As he left the deck of the guard-ship the historic part of his career came to an end. For forty-two years he continued to serve his country obscurely on the seas, sometimes thanked for inconspicuous and honourable services, but denied any opportunity of serious distinction. He was first two years in the Larne, Captain Tait, hunting pirates and keeping a watch on the Turkish and Greek squadrons in the Archipelago. Captain Tait was a favourite with Sir Thomas Maitland, High Commissioner of the Ionian Islands—King Tom, as he was called—who frequently took passage in the Larne. King Tom knew every inch of the Mediterranean, and was a terror to the officers of the watch. He would come on deck at night; and with his broad Scots accent, “Well, sir,” he would say, “what depth of water have ye? Well, now, sound; and ye’ll just find so or so many fathoms,” as the case might be; and the obnoxious passenger was generally right. On one occasion, as the ship was going into Corfu, Sir Thomas came up the hatchway and cast his eyes towards the gallows. “Bangham”—Charles Jenkin heard him say to his aide-de-camp, Lord Bangham—“where the devil is that other chap? I left four fellows hanging there; now I can only see three. Mind there is another there to-morrow.” And sure enough there was another Greek dangling the next day. “Captain Hamilton, of the Cambrian, kept the Greeks in order afloat,” writes my author, “and King Tom ashore.”
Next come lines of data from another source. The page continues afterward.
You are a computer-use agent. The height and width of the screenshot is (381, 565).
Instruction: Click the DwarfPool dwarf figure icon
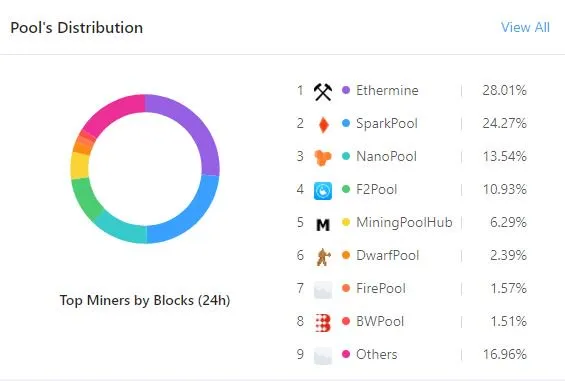coord(323,257)
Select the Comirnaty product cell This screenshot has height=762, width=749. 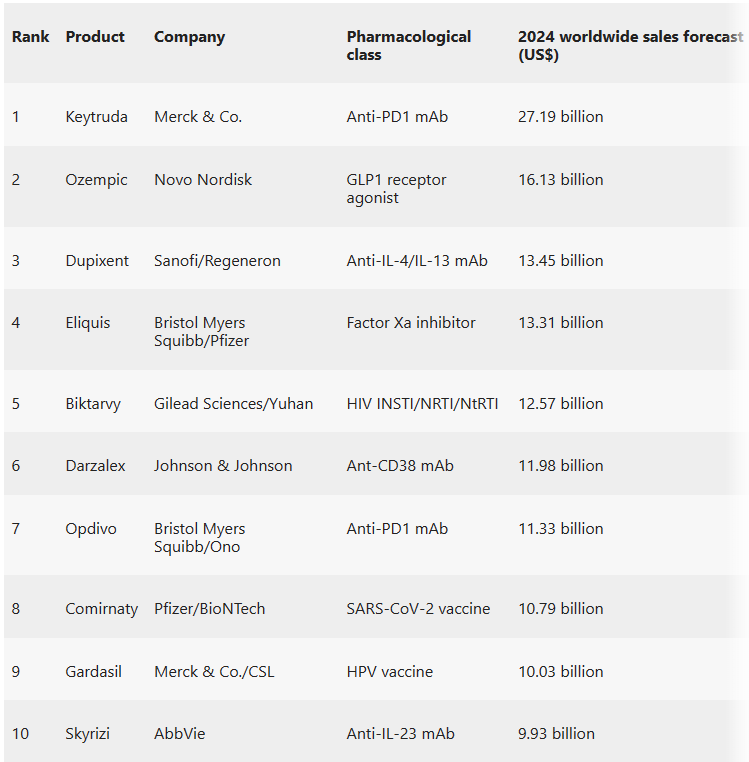click(102, 609)
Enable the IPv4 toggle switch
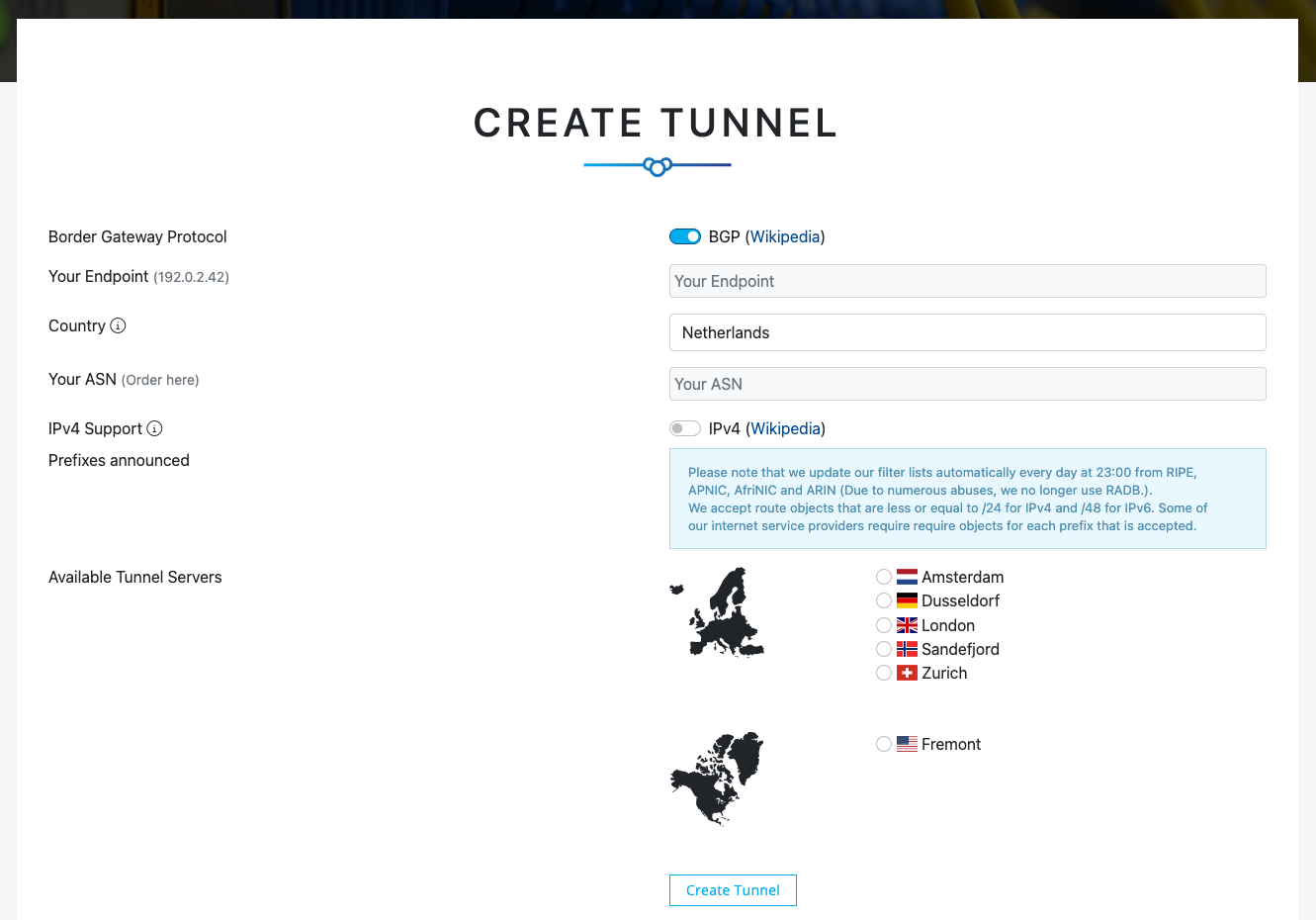Viewport: 1316px width, 920px height. click(x=685, y=428)
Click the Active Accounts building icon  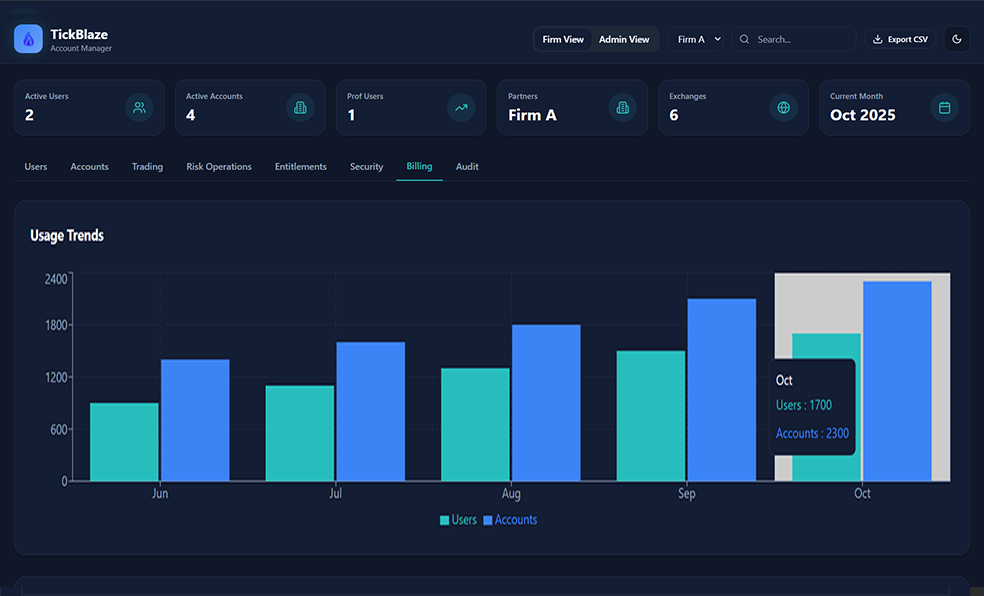coord(300,108)
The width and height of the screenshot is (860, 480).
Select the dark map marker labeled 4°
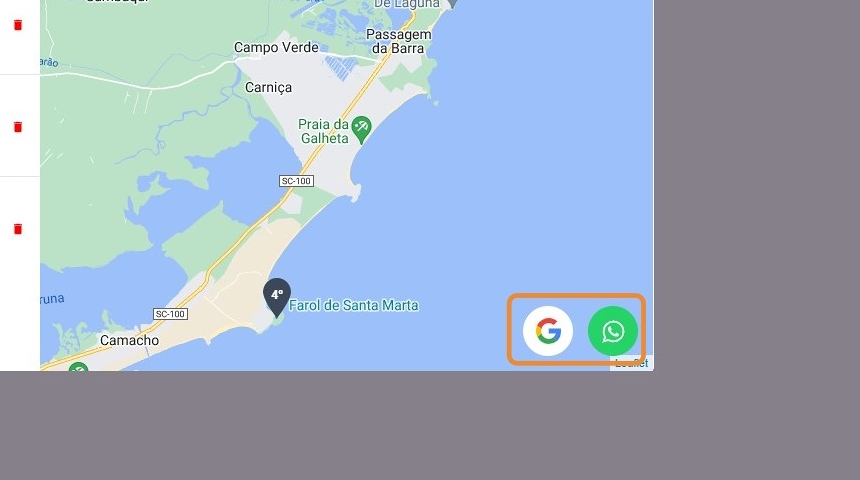(x=277, y=297)
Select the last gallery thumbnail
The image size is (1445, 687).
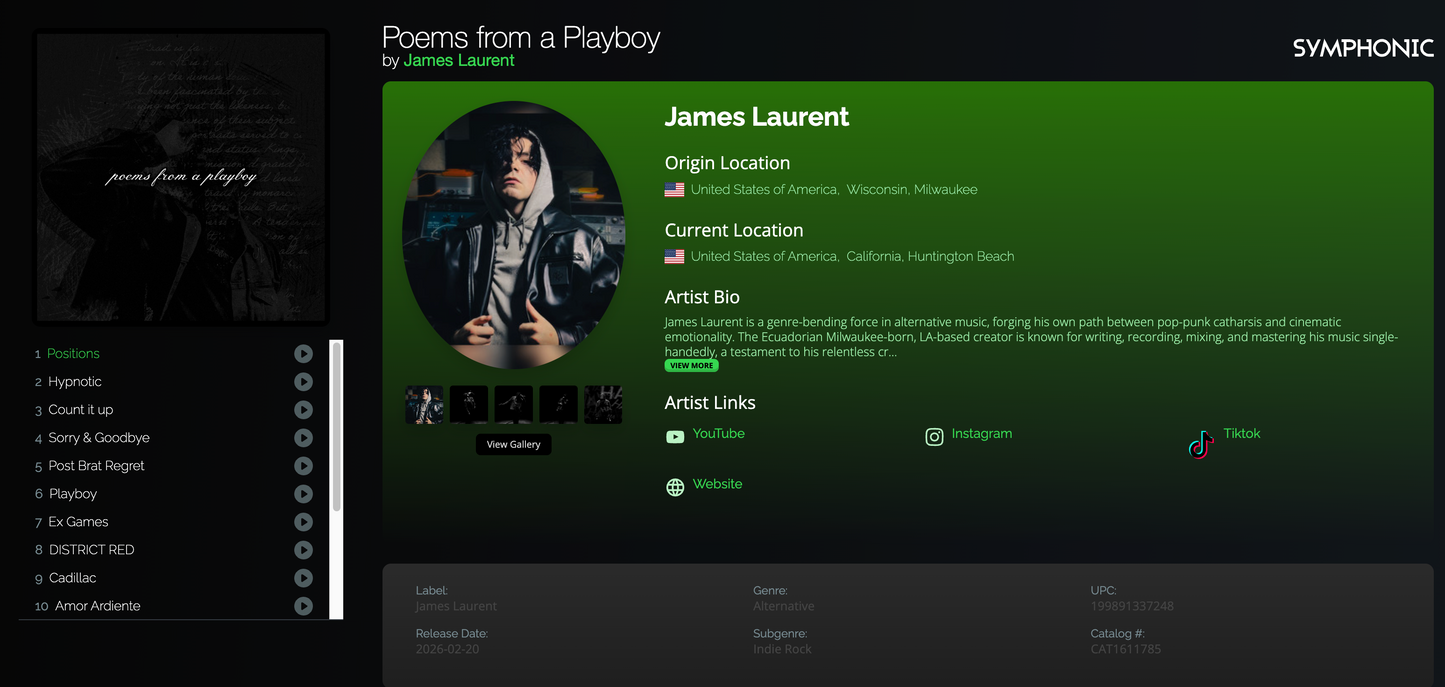(603, 404)
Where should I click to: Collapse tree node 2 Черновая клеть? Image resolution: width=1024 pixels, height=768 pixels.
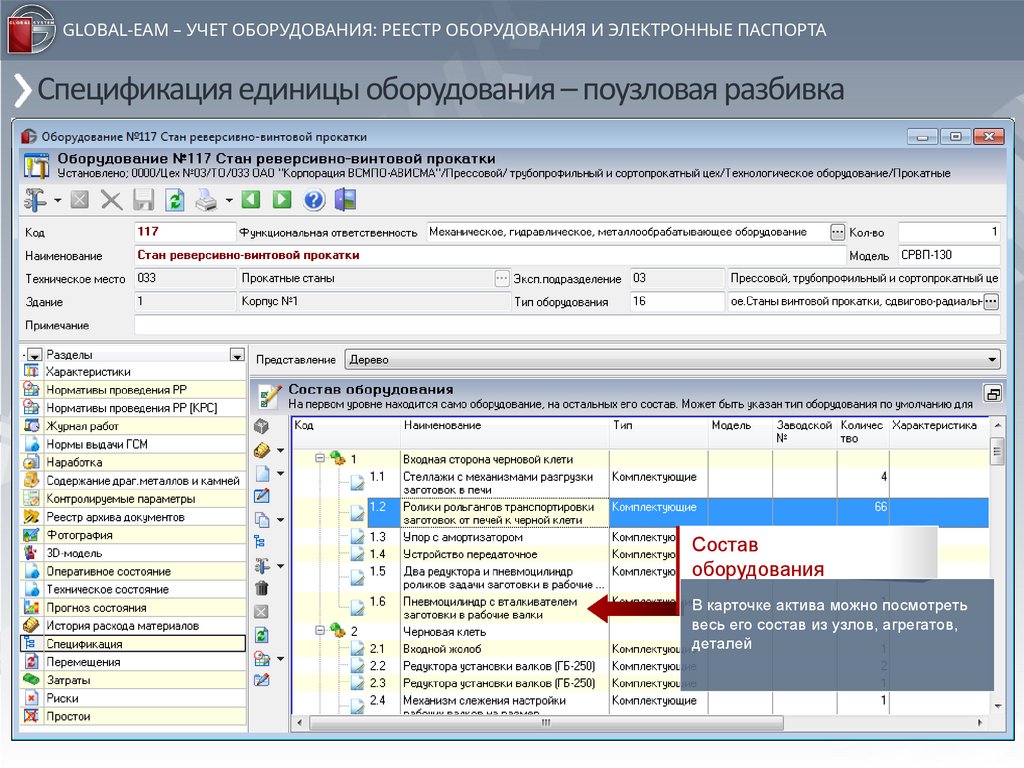pyautogui.click(x=321, y=632)
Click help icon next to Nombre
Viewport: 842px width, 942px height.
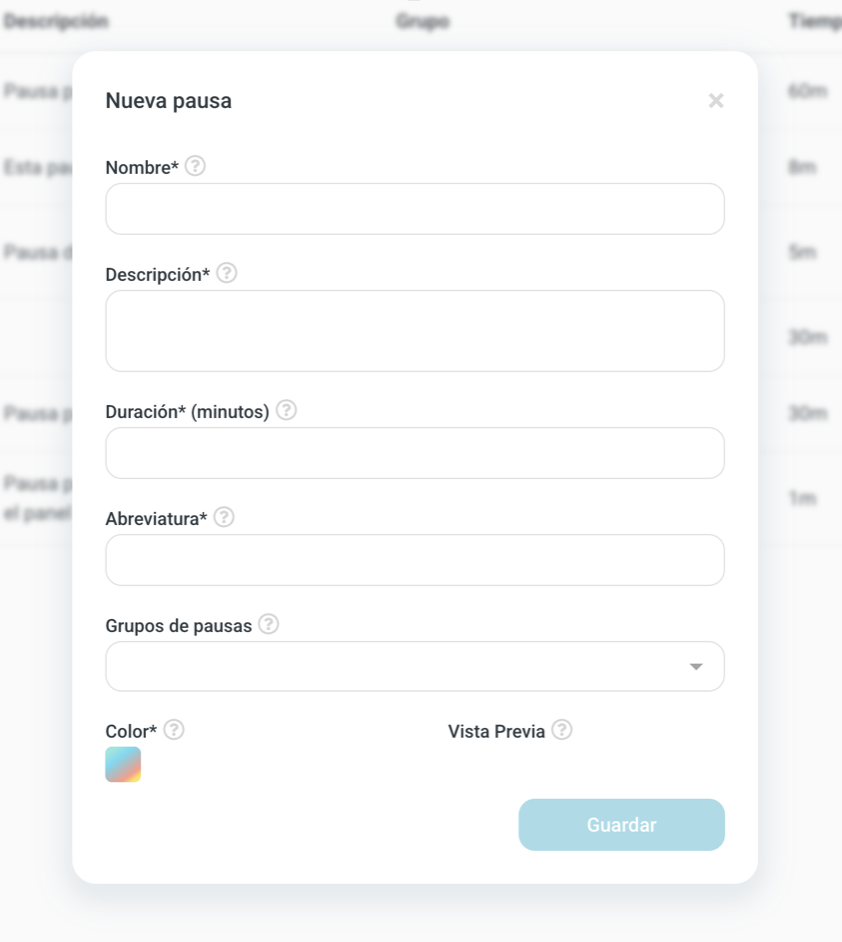(x=196, y=166)
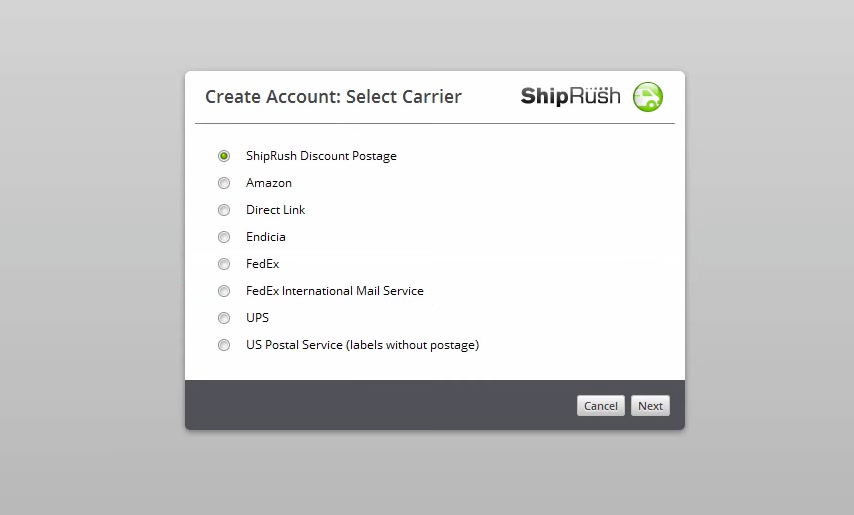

From 1823 onward, the chief scene of Charles Jenkin’s activities was in the West Indies, where he was engaged off and on till 1844, now as a subaltern, now in a vessel of his own, hunting out pirates, “then very notorious,” in the Leeward Islands, cruising after slavers, or carrying dollars and provisions for the Government. While yet a midshipman, he accompanied Mr. Cockburn to Caraccas and had a sight of Bolivar. In the brigantine Griffon, which he commanded in his last years in the West Indies, he carried aid to Guadeloupe after the earthquake, and twice earned the thanks of Government: once for an expedition to Nicaragua to extort, under threat of a blockade, proper apologies and a sum of money due to certain British merchants; and once during an insurrection in San Domingo, for the rescue of certain others from a perilous imprisonment and the recovery of a “chest of money” of which they had been robbed. Once, on the other hand, he earned his share of public censure. This was in 1837, when he commanded the Romney, lying in the inner harbour of Havannah. The Romney was in no proper sense a man-of-war; she was a slave-hulk, the bonded warehouse of the Mixed Slave Commission; where negroes, captured out of slavers under Spanish colours, were detained provisionally, till the Commission should decide upon their case, and either set them free or bind them to apprenticeship. To this ship, already an eyesore to the authorities, a Cuban slave made his escape. The position was invidious: on one side were the tradition of the British flag and the state of public sentiment at home; on the other, the certainty that if the slave were kept, the Romney would be ordered at once out of the harbour, and the object of the Mixed Commission compromised. Without consultation with any other officer, Captain Jenkin (then lieutenant) returned the man to shore and took the Captain-General’s receipt. Lord Palmerston approved his course; but the zealots of the anti-slave trade movement (never to be named without respect) were much dissatisfied; and thirty-nine years later the matter was again canvassed in Parliament, and Lord Palmerston and Captain Jenkin defended by Admiral Erskine in a letter to the Times (March 13, 1876).

In 1845, while still lieutenant, Charles Jenkin acted as Admiral Pigot’s flag-captain in the Cove of Cork, where there were some thirty pennants; and about the same time closed his career by an act of personal bravery. He had proceeded with his boats to the help of a merchant vessel, whose cargo of combustibles had taken fire and was smouldering under hatches; his sailors were in the hold, where the fumes were already heavy, and Jenkin was on deck directing operations, when he found his orders were no longer answered from below: he jumped down without hesitation and slung up several insensible men with his own hand. For this act he received a letter from the Lords of the Admiralty expressing a sense of his gallantry; and pretty soon after was promoted Commander, superseded, and could never again obtain employment.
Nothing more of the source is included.